The impeachment of soon-to-be ex-Illinois Governor Blagojevich reminds me of a story about jury selection for a murder trial. An old rancher was called up and as he approached the bench looked around and asked: “Which one of you is the guilty bastard we’re supposed to hang?”
Except the Blagojevich impeachment skipped the parts about impartial jury selection, presumption of innocence, confronting of witnesses, and calling witnesses for the defense.
In truth, I sympathize with the Democrats rush to judgment. If left to his own devices, I wouldn’t be surprised if Blagojevich wouldn’t take out many prominent Illinois politicians, from a list headlined by Rahm Emanuel and Jesse Jackson, Jr.
According to legendary former California Speaker of the Assembly Willie Brown, Governor Blagojevich phoned him when he read an item in Willie’s World, Willie Brown’s column in the Sunday San Francisco Chronicle. In the article Willie opined that all Prosecutor Fitzgerald had on Blagojevich was loose talk, no done deals. Blagojevich told Brown that he had had many “heated conversations” with Rahm Emanuel about the Senate appointment.
This isn’t one of them. This link takes you to a fictional discussion between Blagojevich and Emanuel which was posted on the Daily Kos.

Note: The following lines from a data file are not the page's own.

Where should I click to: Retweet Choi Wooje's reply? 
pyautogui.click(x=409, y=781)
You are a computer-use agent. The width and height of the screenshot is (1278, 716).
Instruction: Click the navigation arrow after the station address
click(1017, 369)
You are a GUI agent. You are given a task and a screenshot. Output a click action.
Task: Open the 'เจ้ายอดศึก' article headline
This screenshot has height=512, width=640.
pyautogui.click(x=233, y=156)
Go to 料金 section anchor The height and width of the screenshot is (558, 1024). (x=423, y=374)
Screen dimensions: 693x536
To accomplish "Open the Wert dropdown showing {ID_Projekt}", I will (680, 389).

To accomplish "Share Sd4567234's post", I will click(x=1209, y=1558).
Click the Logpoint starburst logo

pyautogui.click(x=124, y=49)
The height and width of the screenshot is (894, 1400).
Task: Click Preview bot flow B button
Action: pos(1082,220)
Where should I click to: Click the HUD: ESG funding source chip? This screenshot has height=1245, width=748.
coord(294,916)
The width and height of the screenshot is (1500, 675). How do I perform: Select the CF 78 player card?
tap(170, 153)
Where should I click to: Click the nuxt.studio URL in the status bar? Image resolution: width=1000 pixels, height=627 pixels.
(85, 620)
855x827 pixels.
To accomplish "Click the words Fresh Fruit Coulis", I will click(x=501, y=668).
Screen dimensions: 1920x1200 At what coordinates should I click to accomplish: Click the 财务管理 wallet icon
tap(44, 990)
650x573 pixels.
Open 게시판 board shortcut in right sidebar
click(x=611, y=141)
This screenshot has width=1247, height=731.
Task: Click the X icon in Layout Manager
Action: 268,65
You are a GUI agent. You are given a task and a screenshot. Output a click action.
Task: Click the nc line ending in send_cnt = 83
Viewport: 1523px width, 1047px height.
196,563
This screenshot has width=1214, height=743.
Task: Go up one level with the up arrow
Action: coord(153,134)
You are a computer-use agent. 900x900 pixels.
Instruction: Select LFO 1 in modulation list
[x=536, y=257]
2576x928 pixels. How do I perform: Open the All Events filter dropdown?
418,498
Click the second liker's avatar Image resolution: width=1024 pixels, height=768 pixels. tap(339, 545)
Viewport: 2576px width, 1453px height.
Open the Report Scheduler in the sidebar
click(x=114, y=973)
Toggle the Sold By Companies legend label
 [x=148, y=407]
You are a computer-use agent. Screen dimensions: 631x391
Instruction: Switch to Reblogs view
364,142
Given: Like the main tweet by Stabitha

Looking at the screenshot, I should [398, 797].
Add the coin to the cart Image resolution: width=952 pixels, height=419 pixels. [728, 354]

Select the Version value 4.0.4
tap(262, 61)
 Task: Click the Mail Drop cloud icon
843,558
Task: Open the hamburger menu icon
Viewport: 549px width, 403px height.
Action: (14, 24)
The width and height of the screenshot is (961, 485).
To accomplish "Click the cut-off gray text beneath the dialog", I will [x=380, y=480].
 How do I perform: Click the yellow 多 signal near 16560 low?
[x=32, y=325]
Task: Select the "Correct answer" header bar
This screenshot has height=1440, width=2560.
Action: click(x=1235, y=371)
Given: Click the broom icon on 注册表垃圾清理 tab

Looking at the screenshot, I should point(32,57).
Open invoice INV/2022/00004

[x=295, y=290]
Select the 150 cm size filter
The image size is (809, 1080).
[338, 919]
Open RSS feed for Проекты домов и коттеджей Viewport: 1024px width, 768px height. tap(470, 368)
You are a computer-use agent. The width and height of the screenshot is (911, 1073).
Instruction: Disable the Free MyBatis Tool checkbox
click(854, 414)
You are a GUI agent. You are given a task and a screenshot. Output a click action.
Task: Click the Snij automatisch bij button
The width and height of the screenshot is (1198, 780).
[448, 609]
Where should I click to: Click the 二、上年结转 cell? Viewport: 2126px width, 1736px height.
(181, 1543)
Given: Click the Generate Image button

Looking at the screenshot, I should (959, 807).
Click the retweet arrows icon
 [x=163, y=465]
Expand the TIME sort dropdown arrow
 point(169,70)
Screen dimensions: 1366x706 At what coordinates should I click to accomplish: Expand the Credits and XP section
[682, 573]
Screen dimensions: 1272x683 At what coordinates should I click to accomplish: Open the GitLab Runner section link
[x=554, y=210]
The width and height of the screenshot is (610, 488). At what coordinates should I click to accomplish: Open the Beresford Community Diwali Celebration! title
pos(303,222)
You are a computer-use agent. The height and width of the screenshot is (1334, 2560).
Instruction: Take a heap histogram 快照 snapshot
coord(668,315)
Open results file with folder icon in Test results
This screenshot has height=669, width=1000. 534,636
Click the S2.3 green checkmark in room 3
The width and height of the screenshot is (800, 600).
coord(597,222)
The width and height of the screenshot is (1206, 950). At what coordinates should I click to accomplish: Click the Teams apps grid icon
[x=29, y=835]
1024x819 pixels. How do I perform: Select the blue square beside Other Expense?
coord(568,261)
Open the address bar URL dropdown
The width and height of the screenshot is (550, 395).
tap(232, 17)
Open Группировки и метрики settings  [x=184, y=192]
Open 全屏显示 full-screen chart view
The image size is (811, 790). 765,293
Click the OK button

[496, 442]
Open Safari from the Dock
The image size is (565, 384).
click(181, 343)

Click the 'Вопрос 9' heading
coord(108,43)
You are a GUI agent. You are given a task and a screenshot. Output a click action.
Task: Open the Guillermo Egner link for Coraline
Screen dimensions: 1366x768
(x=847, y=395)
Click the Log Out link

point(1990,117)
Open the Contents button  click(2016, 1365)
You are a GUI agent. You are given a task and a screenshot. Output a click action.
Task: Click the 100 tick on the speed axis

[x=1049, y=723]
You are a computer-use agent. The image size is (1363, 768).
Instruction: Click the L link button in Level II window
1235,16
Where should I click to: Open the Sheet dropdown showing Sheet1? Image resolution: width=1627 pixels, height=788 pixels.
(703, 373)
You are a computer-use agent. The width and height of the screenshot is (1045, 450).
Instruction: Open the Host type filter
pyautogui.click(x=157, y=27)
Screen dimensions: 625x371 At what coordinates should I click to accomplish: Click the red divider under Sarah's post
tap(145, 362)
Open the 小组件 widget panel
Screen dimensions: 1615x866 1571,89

Although fiction, it’s as close to fact as you’ll find on Daily Kos, and I’ll bet Fitzgerald has several similar taped conversations which will make much more interesting reading when Blagojevich is called before a real judicial procedure instead of the Illinois kangaroo court.
When Blagojevich is finally brought to trial, which it seems Fitzgerald must do even though all Democrats will object, it will be interesting to learn how well Obama, Emanuel, and Jesse Jackson, Jr. tip-toed through the Chicago cesspool without getting splattered by Blagojevich.
I think that a lot of what Blagojevich tossed around has stuck, and it will be interesting to find out what it was and who were the stuckees.
And to watch the Democrats do all they can to keep embarrassing disclosures from public scrutiny.